I guess I just can't worry how big/stumpy I look from whatever angle.  I'm so happy with my surgery results and I don't want to wreck anything. I guess I'll just have to channel my inner nine year old who gleefully walked (stomped) with a purpose around the barn in her riding boots once a week--the last thing I worried about back then was, "Do I look ok in these shoes?"  I couldn't have cared less how they looked, and, in fact, I felt incredibly powerful in them.

Is it enough to wear something in the course of one's day to live one's life and simply believe, "I really feel like myself in this.  Thus by default, it works."  Or is that not enough to overcome a contrary statement like, "But you look stumpy" or "It's really not flattering" or "WHY?" or "HOW?"  I'm sure, like all matters of taste and aesthetics, there are a thousand answers to that question.

I don't know yet.


Monday, November 25, 2013

Life between weekdays




This technically belongs to Leslie, but it's doing really well in my front window.


Yes, it's true: You can find those big wood circles (used here as chargers) at Michael's.  I saw in the November Better Homes and Gardens that you can buy an inexpensive wood burning tool and monogram them yourself.

Whenever I see Norfolk pines I always want to buy one, but I don't have enough windows right now. I'm starting to panic about what I'm going to do when the Christmas tree takes over the ENTIRE window in the family room in two weeks.  I'll have three big plants and three little plants in need of temporary new homes and there's hardly any room upstairs.

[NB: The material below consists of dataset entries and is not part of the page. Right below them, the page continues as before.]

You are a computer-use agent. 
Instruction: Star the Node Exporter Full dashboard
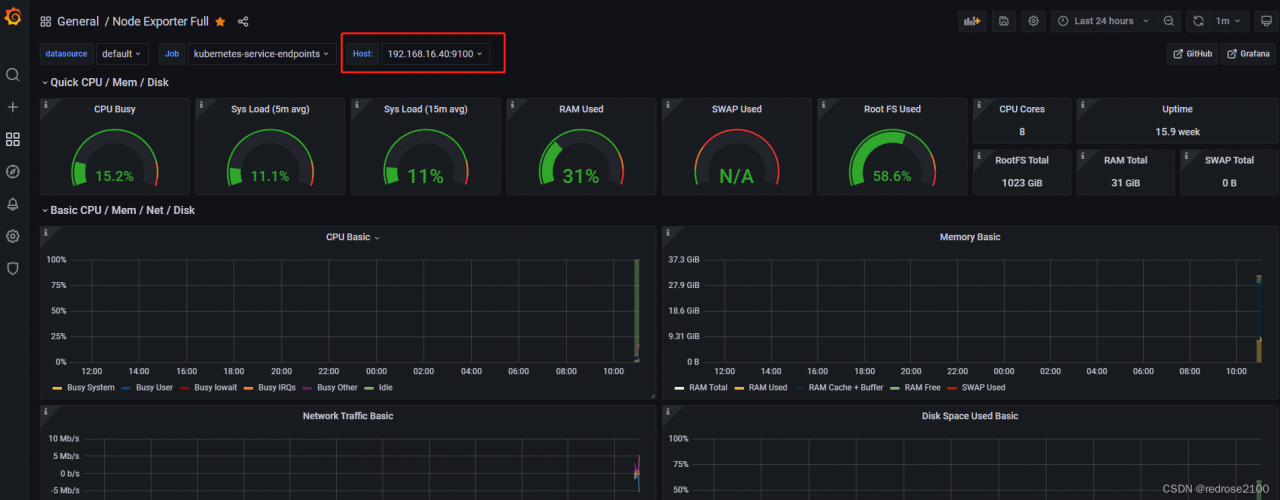220,21
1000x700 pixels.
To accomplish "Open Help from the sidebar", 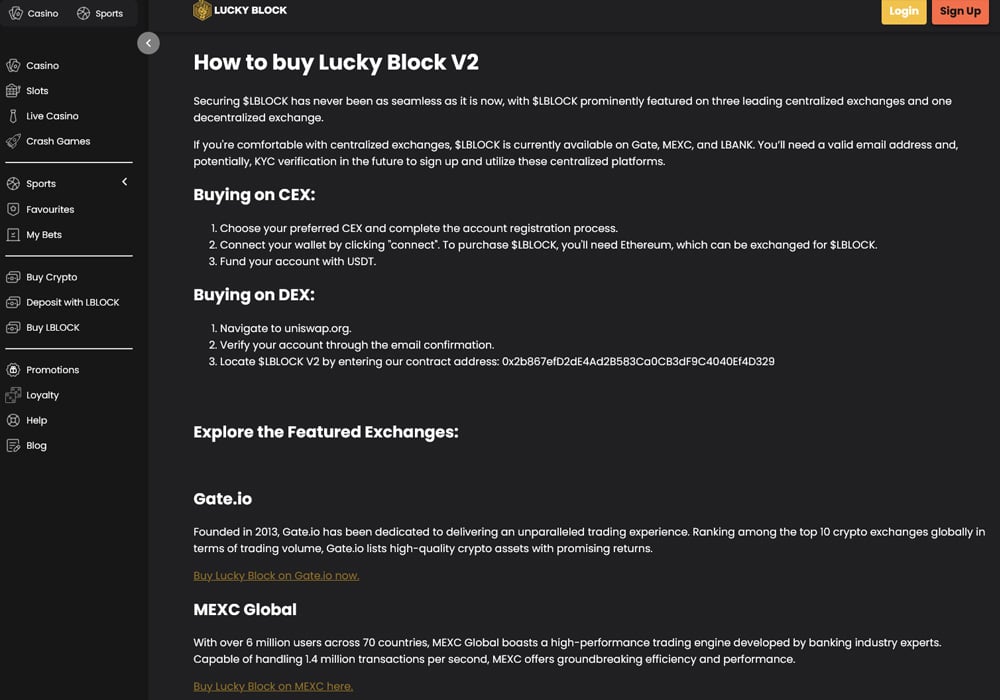I will [x=36, y=420].
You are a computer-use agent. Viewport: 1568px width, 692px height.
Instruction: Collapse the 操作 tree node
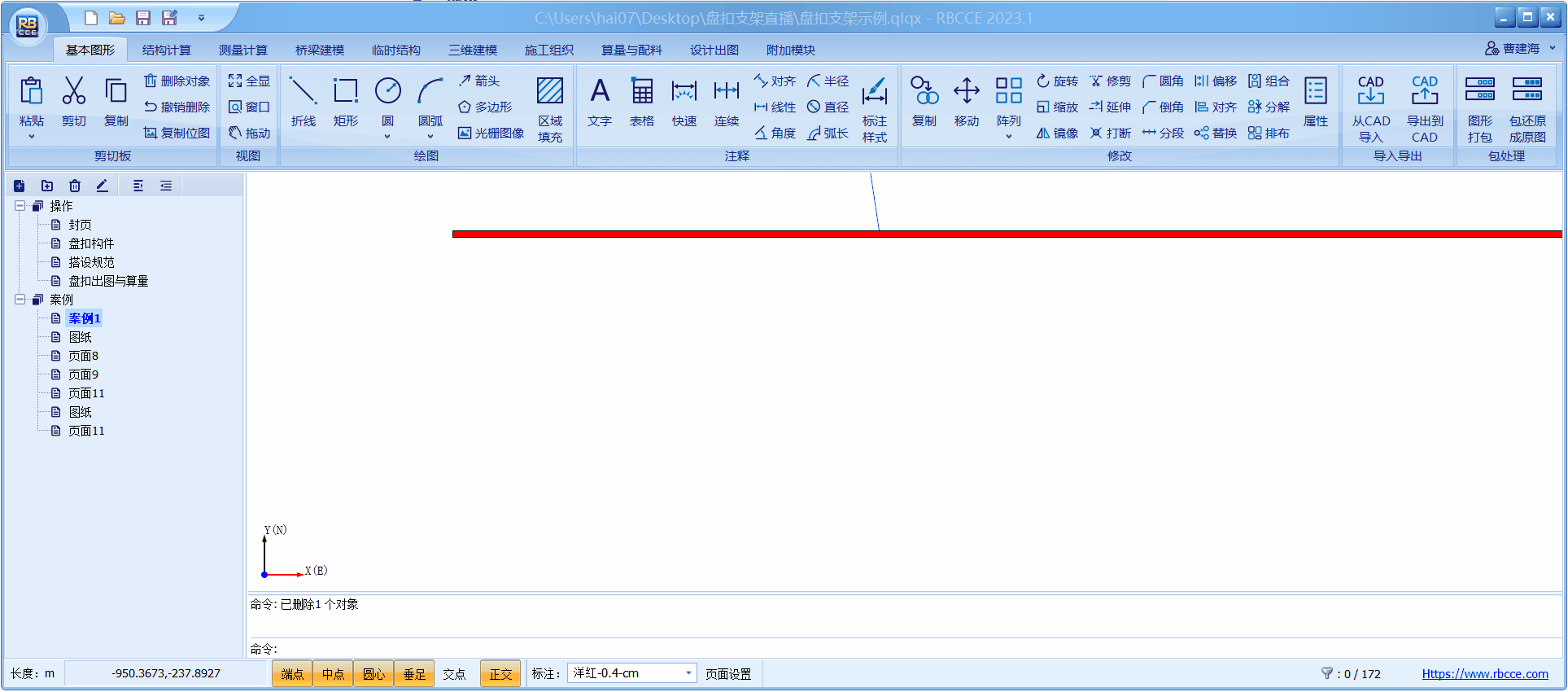coord(20,206)
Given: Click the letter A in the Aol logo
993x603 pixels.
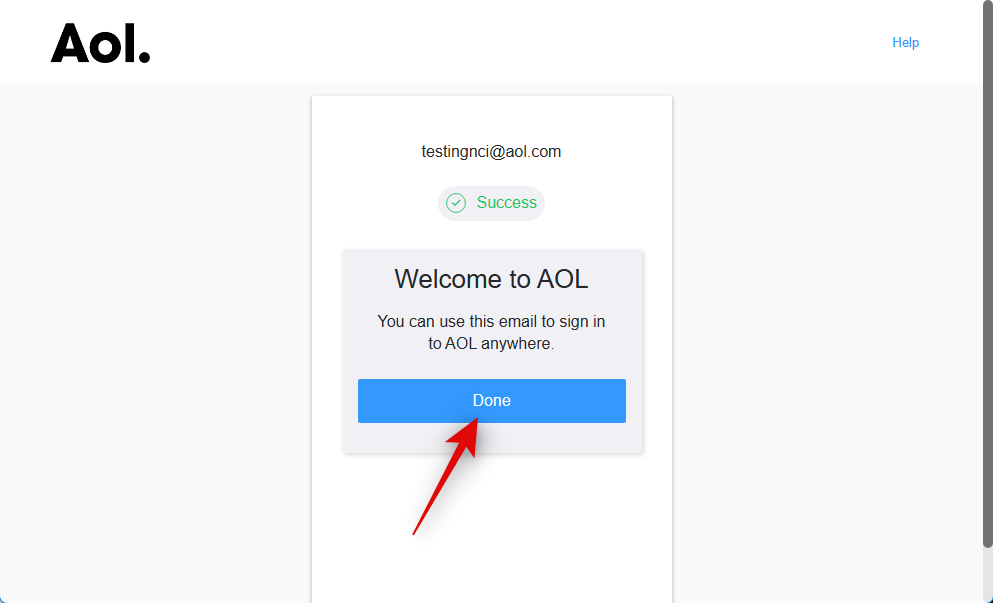Looking at the screenshot, I should point(70,44).
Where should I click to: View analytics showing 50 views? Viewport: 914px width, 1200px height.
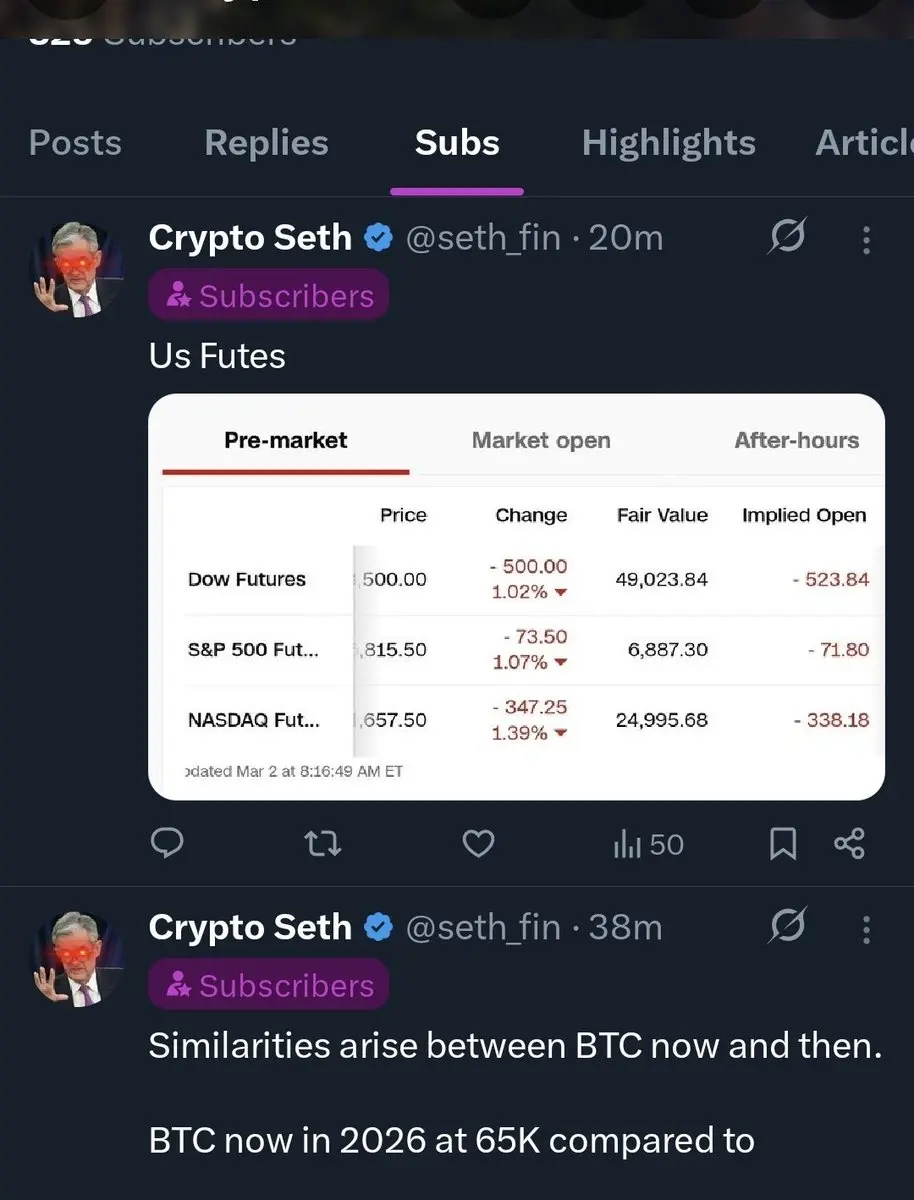click(x=648, y=845)
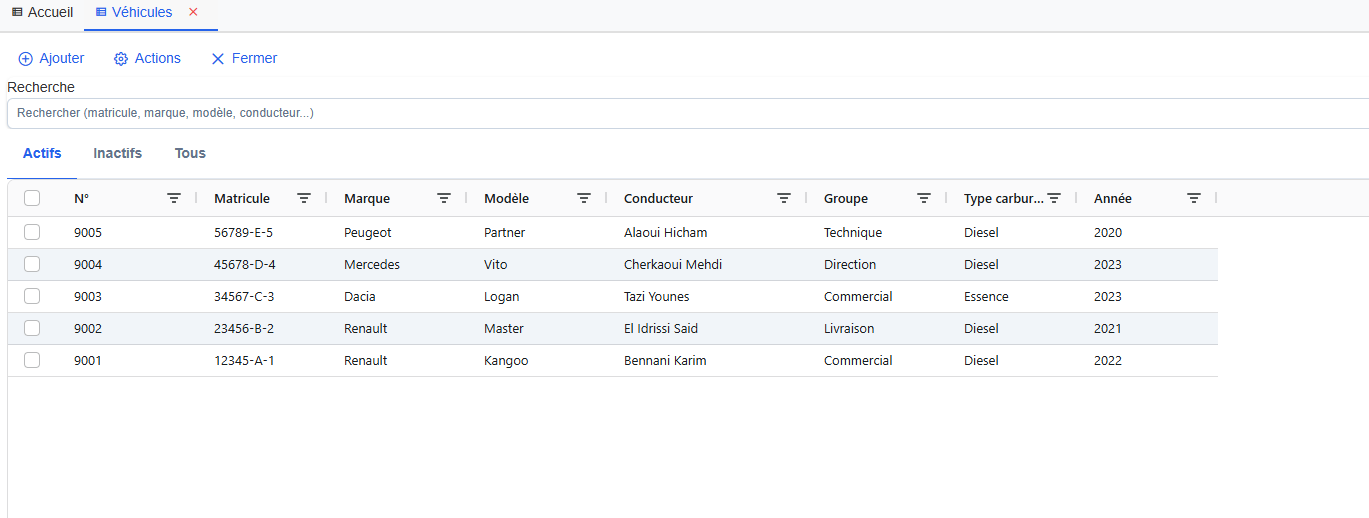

Succulent topiary! Very California.

Potato leek soup

Momma came over for it

Saw this in the Longwood parking lot--I love how monochrome the entire shot is.  That was an accident.  How great is all this grey-blue though? Wish I could wear it.

It's really cute, isn't it??  Vintage trucks always remind me of the old, old, old black and white episodes of Lassie. I thought that show was terrifying growing up, but I always though Timmy's dad's truck was cool--something about the headlights.

If I could boycott against standard time and the earth's 23.4 degree axial tilt, I would.  So far, no luck.

Grown up kitty (panther!) clothes


I saw this truck parked at a strip mall (WHAT is my thing with trucks right now??).  I LOVE it.  I'm guessing the dogs belong to the driver.

Not sure what I love most: spotted fawny? the birch tree? grown up deery? foxy? racoony?

Squirrely?? Birdy?? If you pick a birdy, which birdy?? They're all pretty!

Had bangs chopped in two weeks ago--no regrets yet.